:: REQUIRED WORK ::
In the text about seeing the GP, how long has Susan had fungal infections?

© 2017 Seeing the GP

See the full study at: healthtalk.org

What’s it like seeing the GP for short-term issues?

Everyone’s experience is unique. Some people have very positive experiences. A good consultation often involved having a doctor that they found understanding, approachable and knowledgeable. 

Isaac liked GPs who were friendly and reassuring.

Aaron liked seeing the same GP. She was approachable, friendly and good at explaining everything. She looked at Aaron when she spoke to him rather than at the computer screen.

Although people told us about many positive experiences of good GP care, some also talked about disappointing appointments when things didn’t go so well. Problems included:

•    lack of information, explanation, and involvement in deciding what to do
•    wrong diagnosis or long time to get referred to a specialist
•    rushed appointments
•    poor relationship with the GP
•    seeing different GPs almost every appointment
•    lack of knowledge of mental health
•    not being listened to or taken seriously

 

Susan’s infection was severe. She would have liked more information. She’s had fungal infections for over 6 years.

It seemed like the doctors didn’t care because Winston’s problem wasn’t serious. He would have liked more information about what was wrong with his toe.

Isaac felt annoyed, and that the GP should have spoken directly to him, not to his mum.

Some [GPs] were better than others. Some were kinder and more talking to you as a person, asking you questions. Some were more just get on the computer, don’t even look at you, just sort of ask questions to anyone in the room who will answer. And just type it all down and a bit like the one that just, "Well here's your prescription, go." So, yes the…I've seen a few different types of doctors, yes.

And if we were going to feed back to doctors from talking to young people, what qualities make a good doctor? What would you say are the things that make a good…?

Qualities to make a good doctor. Talking to a person rather than them just…I understand they see a lot of people but talking to them like they are people and there, and not just blankly asking questions and then typing and then, you know, I understand it's …there's a lot to do. But being talked to rather than just them talking to a computer screen and expecting answers, it is generally better, yeah.

:: RECORD EXTRACTS ::
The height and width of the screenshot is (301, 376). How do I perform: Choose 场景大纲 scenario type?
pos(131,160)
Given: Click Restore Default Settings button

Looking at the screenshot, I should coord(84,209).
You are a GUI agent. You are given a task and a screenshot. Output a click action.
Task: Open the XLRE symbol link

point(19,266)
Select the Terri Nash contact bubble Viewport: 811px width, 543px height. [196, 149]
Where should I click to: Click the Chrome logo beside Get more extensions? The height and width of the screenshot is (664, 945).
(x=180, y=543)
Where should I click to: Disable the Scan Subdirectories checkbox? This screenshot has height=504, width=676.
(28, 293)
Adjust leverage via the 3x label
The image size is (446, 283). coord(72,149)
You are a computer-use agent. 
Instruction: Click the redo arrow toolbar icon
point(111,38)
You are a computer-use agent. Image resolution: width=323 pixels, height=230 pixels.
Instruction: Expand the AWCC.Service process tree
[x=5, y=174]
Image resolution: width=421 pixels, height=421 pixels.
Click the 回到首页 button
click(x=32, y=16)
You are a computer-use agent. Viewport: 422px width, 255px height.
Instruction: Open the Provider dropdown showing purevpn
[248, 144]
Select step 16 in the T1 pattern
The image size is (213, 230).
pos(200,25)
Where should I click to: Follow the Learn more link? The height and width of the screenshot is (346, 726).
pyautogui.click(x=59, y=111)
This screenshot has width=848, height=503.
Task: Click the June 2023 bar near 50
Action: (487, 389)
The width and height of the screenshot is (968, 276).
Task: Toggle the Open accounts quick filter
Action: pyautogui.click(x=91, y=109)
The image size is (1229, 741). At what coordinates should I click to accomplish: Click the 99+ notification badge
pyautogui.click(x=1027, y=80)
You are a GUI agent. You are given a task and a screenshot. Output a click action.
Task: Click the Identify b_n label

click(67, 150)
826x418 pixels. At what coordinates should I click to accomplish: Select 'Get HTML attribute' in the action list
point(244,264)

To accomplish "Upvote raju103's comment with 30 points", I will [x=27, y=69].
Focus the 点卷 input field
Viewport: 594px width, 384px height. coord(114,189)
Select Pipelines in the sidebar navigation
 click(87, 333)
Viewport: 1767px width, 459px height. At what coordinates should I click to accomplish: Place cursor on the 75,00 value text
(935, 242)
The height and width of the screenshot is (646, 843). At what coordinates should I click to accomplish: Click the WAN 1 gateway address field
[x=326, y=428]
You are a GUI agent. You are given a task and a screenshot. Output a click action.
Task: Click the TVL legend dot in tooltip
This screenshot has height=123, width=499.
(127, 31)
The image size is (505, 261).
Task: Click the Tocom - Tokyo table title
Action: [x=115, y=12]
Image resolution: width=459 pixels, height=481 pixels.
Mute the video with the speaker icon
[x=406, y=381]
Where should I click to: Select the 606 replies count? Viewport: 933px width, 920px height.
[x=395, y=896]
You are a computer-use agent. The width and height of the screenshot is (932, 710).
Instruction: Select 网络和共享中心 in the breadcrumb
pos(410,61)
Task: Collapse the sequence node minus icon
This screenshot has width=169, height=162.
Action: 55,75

:: SOLVED EXERCISE ::
For over 6 years.